Experimental data on thermophysical properties of solvent mixtures such as aqueous deep eutectic solvents (DES) are scattered in scientific publications. It is desirable to integrate thermophysical properties with parameters that describe a DES in a human and machine readable format. On the basis of the Chemical Markup Language (CML), a standardized exchange format for density, viscosity, conductivity, and water activity of solvent mixtures was established and applied to represent published data on choline chloride/glycerol/water mixtures. In total, 300 different data sets served as a basis for data analysis by machine learning. Gradient tree boosting (GB) was used to predict thermophysical properties from the collected parameters, resulting in an excellent correlation between predicted, experimental, and simulation data. The experimental viscosity data was modeled assuming an Arrhenius dependency on temperature and by determining two parameters (eta(0) and E-eta). Integration of experimental and simulation data into a standardized exchange format makes data findable, accessible, interoperable, and reusable and enables machine learning methods. To facilitate data exchange, we recommend researchers publish experimental and simulated data on thermophysical properties as a CML-formatted Supporting Information with an associated digital object identifier (DOI).
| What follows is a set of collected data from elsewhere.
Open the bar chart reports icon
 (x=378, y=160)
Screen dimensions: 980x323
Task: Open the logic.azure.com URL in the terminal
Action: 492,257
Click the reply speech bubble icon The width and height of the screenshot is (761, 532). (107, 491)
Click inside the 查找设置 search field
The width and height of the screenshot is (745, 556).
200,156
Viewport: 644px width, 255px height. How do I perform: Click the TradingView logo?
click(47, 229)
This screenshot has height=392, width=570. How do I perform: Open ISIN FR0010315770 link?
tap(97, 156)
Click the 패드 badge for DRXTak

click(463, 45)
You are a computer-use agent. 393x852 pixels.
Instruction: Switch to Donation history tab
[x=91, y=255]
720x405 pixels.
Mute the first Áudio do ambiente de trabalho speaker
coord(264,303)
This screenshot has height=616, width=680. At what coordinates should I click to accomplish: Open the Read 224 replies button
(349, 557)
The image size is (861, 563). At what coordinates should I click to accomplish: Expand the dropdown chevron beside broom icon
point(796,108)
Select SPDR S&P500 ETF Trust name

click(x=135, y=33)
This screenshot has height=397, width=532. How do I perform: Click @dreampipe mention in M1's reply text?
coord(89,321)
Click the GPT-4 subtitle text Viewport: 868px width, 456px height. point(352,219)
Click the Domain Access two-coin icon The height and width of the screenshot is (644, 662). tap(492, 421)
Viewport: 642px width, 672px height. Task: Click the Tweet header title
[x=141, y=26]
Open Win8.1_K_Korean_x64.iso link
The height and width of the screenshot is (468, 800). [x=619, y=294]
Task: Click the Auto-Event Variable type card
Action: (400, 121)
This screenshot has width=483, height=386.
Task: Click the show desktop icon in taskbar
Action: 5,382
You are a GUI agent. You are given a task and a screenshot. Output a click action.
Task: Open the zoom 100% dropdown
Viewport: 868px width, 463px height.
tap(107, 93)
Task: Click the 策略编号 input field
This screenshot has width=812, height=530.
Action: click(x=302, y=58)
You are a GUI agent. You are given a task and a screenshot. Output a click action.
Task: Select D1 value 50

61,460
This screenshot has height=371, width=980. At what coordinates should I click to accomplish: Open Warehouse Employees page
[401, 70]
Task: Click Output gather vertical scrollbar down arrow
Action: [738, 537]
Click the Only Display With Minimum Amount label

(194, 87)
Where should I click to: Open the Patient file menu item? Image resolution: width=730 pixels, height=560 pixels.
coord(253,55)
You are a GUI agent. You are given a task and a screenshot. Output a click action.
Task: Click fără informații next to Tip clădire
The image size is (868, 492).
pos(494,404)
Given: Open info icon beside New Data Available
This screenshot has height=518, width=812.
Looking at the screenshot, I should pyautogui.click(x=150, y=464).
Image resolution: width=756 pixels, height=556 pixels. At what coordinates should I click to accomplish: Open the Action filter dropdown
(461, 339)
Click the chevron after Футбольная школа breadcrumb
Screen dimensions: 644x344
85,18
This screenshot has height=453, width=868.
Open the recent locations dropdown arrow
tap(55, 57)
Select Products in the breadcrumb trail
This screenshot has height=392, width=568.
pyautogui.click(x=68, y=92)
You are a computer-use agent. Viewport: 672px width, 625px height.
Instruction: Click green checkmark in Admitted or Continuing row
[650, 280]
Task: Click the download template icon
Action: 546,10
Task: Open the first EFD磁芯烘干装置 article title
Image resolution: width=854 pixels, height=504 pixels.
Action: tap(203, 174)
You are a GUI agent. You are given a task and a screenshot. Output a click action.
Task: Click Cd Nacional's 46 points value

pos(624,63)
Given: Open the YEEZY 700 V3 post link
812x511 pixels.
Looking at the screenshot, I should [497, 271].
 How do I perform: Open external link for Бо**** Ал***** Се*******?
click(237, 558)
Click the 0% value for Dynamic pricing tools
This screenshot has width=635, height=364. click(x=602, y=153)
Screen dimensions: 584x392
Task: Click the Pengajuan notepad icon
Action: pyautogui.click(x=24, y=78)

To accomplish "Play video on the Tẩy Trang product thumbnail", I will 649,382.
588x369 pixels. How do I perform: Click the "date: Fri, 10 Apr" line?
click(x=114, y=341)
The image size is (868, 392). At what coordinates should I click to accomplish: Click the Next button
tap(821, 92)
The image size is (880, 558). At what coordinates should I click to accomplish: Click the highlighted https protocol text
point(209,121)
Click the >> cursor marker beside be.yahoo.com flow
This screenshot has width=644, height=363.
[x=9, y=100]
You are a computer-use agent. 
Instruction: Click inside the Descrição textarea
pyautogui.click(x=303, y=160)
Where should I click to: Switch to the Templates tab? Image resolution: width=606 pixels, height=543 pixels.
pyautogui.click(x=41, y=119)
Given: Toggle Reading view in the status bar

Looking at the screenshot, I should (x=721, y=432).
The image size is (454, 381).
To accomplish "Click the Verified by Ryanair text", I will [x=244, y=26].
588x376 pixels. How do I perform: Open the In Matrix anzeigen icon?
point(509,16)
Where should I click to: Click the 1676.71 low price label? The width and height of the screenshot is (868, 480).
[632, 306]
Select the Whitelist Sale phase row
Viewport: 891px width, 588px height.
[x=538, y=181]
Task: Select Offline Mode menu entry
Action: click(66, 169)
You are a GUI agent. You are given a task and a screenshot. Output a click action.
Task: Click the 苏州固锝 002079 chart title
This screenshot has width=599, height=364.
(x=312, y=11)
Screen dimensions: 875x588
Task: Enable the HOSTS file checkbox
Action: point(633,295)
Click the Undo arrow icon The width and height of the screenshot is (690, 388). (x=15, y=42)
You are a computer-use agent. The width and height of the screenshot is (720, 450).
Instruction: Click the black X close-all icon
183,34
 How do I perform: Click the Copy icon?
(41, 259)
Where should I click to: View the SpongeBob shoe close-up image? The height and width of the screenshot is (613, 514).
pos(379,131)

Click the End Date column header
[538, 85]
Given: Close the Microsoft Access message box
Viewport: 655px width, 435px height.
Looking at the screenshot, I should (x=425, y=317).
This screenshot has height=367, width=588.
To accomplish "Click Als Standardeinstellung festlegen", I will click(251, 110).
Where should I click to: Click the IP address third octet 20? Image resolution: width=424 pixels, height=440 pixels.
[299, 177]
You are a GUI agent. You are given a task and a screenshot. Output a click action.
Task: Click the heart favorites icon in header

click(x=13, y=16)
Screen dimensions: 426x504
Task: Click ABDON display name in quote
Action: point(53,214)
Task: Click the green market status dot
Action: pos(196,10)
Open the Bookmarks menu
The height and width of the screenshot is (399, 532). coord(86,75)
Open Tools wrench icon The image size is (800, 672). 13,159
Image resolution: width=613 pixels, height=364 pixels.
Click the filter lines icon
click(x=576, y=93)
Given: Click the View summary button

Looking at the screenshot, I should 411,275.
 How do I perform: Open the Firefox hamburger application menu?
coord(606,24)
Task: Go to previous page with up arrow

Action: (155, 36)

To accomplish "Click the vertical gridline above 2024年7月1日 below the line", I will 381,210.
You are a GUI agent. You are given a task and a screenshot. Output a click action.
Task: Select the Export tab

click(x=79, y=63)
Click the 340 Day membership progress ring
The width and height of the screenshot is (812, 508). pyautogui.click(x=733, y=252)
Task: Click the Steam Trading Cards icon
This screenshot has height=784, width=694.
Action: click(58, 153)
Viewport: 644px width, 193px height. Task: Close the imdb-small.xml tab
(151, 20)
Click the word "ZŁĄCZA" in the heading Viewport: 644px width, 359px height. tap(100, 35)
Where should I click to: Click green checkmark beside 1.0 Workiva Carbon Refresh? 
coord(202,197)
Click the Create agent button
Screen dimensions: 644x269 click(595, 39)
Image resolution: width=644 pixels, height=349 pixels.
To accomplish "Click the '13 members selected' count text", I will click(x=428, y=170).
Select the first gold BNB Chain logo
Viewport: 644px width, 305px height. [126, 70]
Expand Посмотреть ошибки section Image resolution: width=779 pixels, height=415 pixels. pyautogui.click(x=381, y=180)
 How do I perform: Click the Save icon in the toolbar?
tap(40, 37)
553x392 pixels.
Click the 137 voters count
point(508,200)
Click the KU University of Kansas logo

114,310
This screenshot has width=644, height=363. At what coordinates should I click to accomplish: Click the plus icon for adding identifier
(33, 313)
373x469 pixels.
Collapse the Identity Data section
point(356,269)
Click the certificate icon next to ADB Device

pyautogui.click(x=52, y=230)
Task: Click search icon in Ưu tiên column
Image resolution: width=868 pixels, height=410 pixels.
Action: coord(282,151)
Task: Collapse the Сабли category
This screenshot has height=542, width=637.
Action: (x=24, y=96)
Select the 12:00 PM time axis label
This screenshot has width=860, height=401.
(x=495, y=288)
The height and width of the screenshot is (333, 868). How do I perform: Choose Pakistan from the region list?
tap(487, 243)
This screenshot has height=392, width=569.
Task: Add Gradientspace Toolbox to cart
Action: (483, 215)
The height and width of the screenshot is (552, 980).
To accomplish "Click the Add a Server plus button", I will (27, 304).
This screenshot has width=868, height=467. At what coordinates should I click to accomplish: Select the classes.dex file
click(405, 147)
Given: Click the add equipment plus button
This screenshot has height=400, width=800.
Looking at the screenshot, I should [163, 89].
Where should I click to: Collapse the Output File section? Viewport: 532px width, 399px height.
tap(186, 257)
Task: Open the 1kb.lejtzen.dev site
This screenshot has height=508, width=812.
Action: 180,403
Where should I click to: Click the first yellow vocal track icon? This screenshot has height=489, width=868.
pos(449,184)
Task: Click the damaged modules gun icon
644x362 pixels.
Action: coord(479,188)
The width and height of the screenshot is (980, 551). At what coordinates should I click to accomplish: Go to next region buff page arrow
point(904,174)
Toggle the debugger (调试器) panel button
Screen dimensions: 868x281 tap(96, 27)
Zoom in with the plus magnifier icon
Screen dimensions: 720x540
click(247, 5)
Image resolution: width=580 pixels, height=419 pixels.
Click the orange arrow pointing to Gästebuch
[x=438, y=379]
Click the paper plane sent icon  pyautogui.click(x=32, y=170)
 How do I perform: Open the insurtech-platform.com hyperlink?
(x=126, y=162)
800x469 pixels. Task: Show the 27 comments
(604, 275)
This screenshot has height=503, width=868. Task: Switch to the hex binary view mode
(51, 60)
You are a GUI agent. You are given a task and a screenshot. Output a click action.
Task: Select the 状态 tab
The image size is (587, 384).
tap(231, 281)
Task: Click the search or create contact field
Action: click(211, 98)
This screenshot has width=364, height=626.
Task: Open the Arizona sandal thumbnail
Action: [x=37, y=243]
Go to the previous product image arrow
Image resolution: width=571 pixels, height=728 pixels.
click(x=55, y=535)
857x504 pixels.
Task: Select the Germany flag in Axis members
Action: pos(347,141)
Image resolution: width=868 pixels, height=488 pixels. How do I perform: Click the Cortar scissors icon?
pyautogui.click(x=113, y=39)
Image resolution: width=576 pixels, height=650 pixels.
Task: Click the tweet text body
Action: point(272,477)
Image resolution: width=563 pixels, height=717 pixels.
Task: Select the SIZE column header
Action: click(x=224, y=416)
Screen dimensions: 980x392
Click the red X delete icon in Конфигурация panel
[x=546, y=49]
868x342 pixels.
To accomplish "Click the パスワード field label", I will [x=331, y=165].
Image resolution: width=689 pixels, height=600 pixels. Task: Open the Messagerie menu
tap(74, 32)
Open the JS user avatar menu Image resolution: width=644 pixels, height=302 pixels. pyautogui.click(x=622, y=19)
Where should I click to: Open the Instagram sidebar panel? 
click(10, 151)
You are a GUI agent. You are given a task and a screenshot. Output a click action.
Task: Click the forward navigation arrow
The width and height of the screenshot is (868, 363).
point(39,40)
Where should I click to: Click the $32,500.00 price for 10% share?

机译:关于溶剂混合物的热物理性质如含水深对共晶溶剂(DES)的实验数据分散在科学出版物中。希望将热神经性质与以人和机器可读格式描述DES的参数集成。在化学标记语言(CML)的基础上,建立并施用了溶剂混合物的密度,粘度,导电性和水活性的标准化交换形式,以代表氯化胆碱/甘油/水混合物上的公布数据。总共300种不同的数据集作为机器学习的数据分析的基础。梯度树升压(GB)用于预测来自收集的参数的热神经性质,导致预测,实验和模拟数据之间的优异相关性。假设Arrhenius依赖性对温度的依赖性和通过确定两个参数(ETA(0)和E-ETA)进行建模的实验粘度数据。实验和模拟数据的集成成标准化的交换格式使数据可用,可访问,可互操作性和可重复使用,并启用机器学习方法。为了便于数据交换,我们建议研究人员将实验和模拟数据发布关于热物理特性的实验和模拟数据作为具有相关数字对象标识符(DOI)的CML格式的支持信息。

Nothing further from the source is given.